The DevOps survey explains how certain practices help in creating well-performing teams. However, it also sheds light on the gap which is created between two teams—one which works with a quality culture and the other without one. In order to bridge this gap, machine learning has been cited as one of the solutions. So, how can machine learning change the game?
Save Time in Maintenance of Tests
Many development teams suffer from false positives, mysterious test failures, false negatives, and flaky tests. Teams have to create a robust infrastructure for analytics, monitoring, and continuous delivery. They then use automated tests and use test-driven development for both their user interface and APIs. As a consequence, a lot of their time is spent on maintaining their tests.
This is where machine learning can be useful and automate such tests. For example, the auto-healing functionalities of mabl can be used for such purpose. Algorithms of mabl are optimized in order to pick the target element for which interactions are required for a journey.
Many factors and considerations are needed to create maintainable automated tests, however, the capability of user interface test in assessing the change and execute accordingly saves a considerable amount of time. It may be possible to apply these benefits for the other types of tests too. The automation of tests for the service or API level is significantly less taxing in comparison to the user interface; however, they also need maintenance along with the modifications of the application. For instance, machine learning can be required to choose new API endpoints parameters and place some other automated tests for covering them.
Machine learning is great at consuming large amounts of data and learn from it. The idea to assess and determine failures in tests for the detection of patterns is one of the best advantages of machine learning. You may even get to find an issue prior to the failure of any test assertions.
More on Testing
You can work around your test and production code in such a way that along with information about errors, it can also log the information pertaining to an event’s failure. While this sort of information can be too big size for a human to make sense out of it, machine learning is not restricted by such limitations. Therefore, you can use it to create meaningful output.
Machine learning can assist in the design of reliable tests which saves up on time. For instance, it can detect anti-patterns in the code of test. Similarly, it can identify those tests which can be marked with a lower priority or identify those system modules which can be mocked so a test runs quicker.

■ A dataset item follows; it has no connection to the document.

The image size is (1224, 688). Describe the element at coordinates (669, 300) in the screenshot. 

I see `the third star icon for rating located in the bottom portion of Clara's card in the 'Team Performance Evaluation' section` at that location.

Like mabl, concurrent cloud testing increases the speed of continuous integration pipelines. However, when end-to-end tests are run in a website browser, then their speed is slow in comparison to those tests which run in the browser’s place.
Testers use machine learning to get recommendations like which tests should be automated with regards to their importance or when to automatically create such tests. To do this, a production code’s analysis can assist to pinpoint problematic areas. One application of machine learning is a production usage analysis to discover user scenarios and automatically generate or recommend the creation of automated test cases for covering them. The optimization of time which is needed to automate tests can be replaced by an intelligent automation mechanism of the most necessary ones.

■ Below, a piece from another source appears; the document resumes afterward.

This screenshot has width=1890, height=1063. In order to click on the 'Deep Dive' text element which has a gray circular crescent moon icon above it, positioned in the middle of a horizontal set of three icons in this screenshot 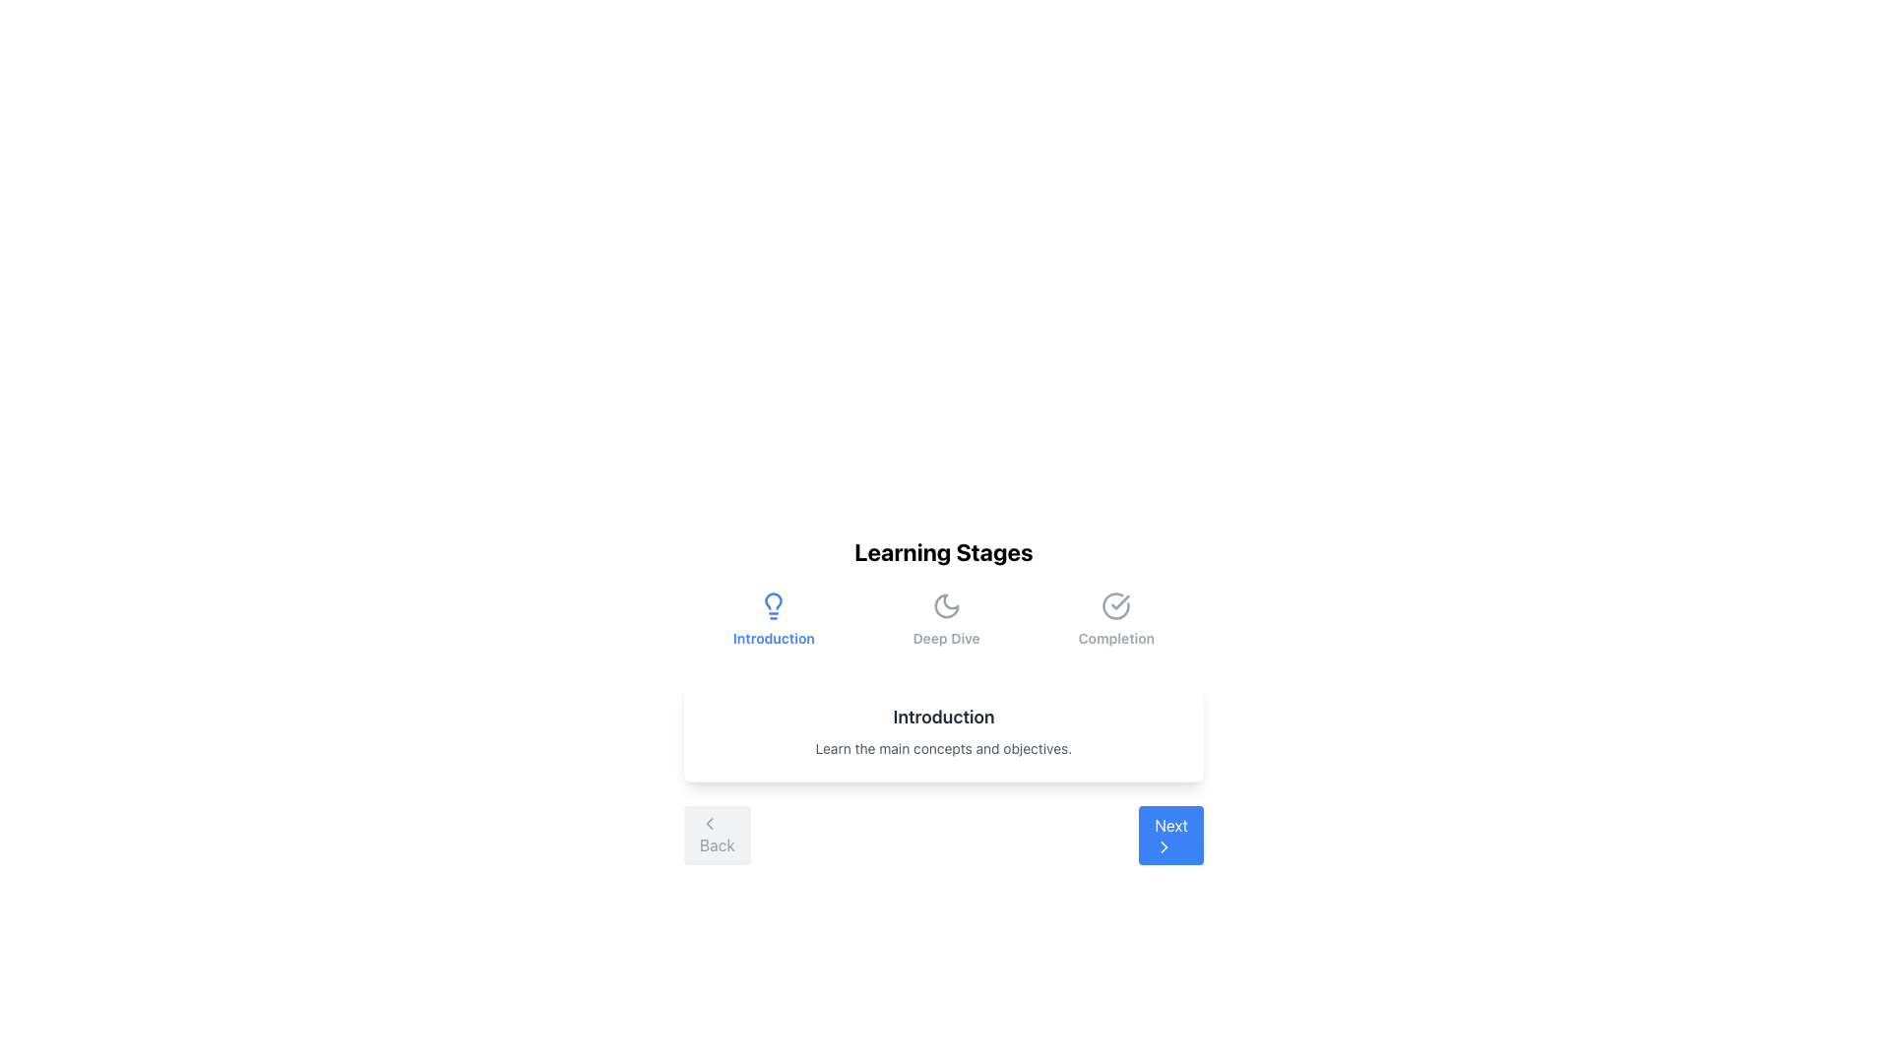, I will do `click(946, 618)`.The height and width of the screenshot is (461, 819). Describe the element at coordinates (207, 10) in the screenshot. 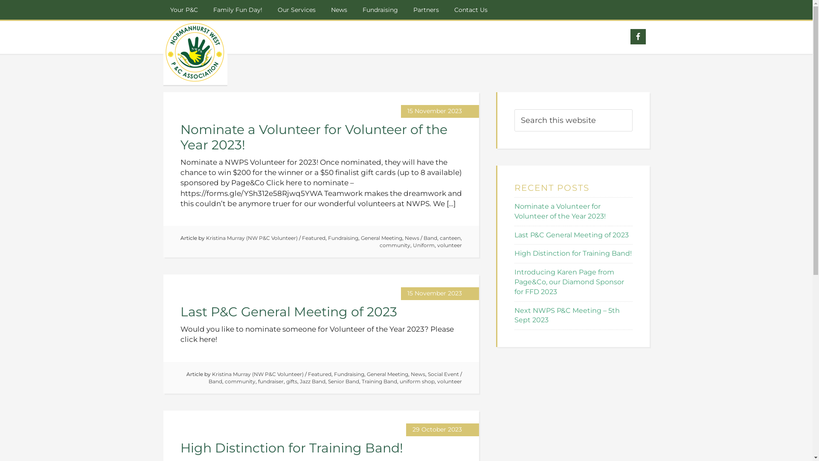

I see `'Family Fun Day!'` at that location.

You can use machine learning to assess production use and see how to get the application’s user flows and collect information about the accurate emulation of production use for security, accessibility, performance, and another testing.
The creation and maintenance of data which is similar to production consist of different automated tests. Often, serious problems fail to get detected in production as the problematic edge needs a data combination which is not replicable in standard test environments. Here, machine learning can locate a detailed, representative, and comprehensive production data sample, eliminate any possible privacy concerns and produce canonical test data sets which are required by manual exploratory testing and automated test suites.

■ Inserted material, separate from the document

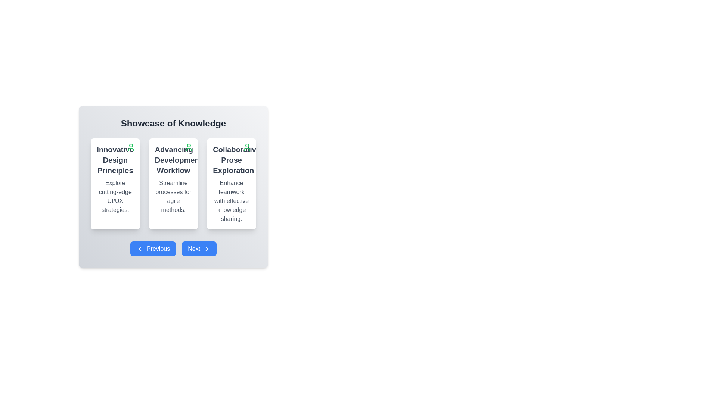 Image resolution: width=717 pixels, height=403 pixels. I want to click on the user-related action icon located at the top-right corner of the 'Innovative Design Principles' card, so click(131, 147).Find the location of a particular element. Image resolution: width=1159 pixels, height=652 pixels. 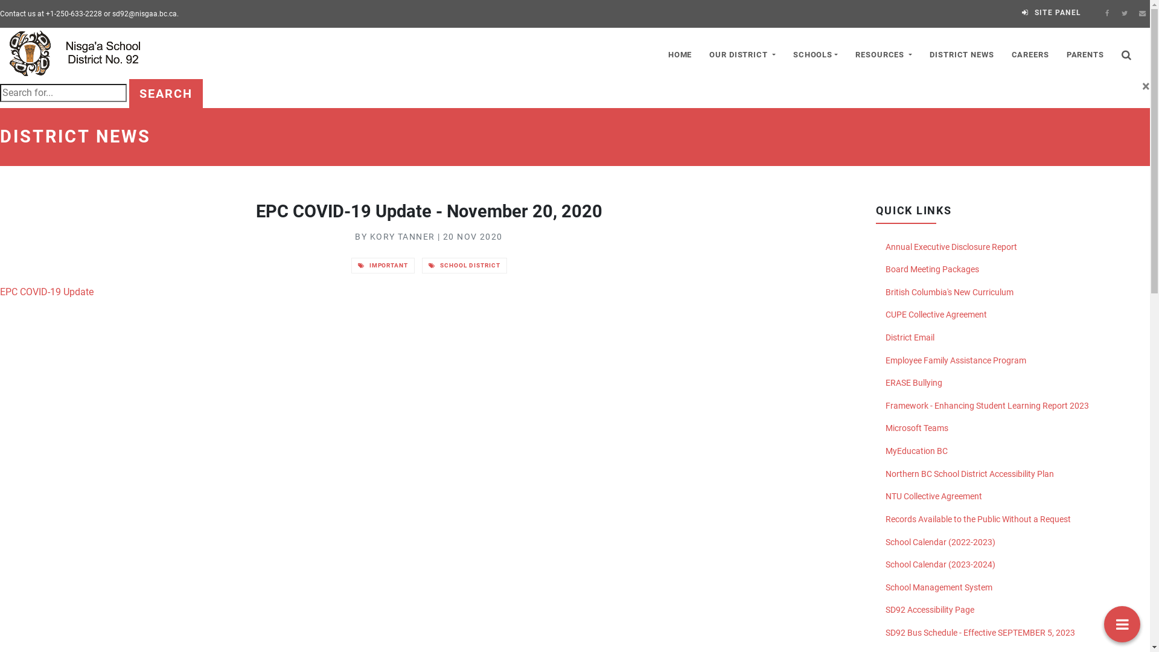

You can equip your production code, log detailed events data, and configure production alerts and monitoring—this can assist in a quicker recovery. Decreasing MTTR (mean time to recovery) is a nice objective whereas low MTTR is linked with high performance. For domains where the level of risks is particularly higher like in real life critical applications, you may have to use exploratory testing to decrease the possibilities of failure.
While context differs, however, most of the time, it is not advised to experiment with all types of automated testing in types. Thus, human eyes and similar senses are required along with the thinking skills to assess and be informed about the types of risks which can hit the software in the future.
The automation of boring stuff is also necessary so it can help testers for the interesting testing. Among the machine learning applications, one of the initial for test automation is visual checking. For instance, screenshots of all the visited pages are used by mabl to create the visual models of the automated functional journey. It identifies those parts which must change like ad banners, date/time or carousels. Similarly, it rejects new modifications in these areas. It is used for the shrewd provision of alerts whenever visual differences are detected for the areas which must look the same.
In case you have executed visual checking all by yourself through viewing a user interface website page in the production along with testing the same element, then you can understand how heartbreaking it can be. Thus, machine learning can help here to complete all the repetitive and tedious tasks.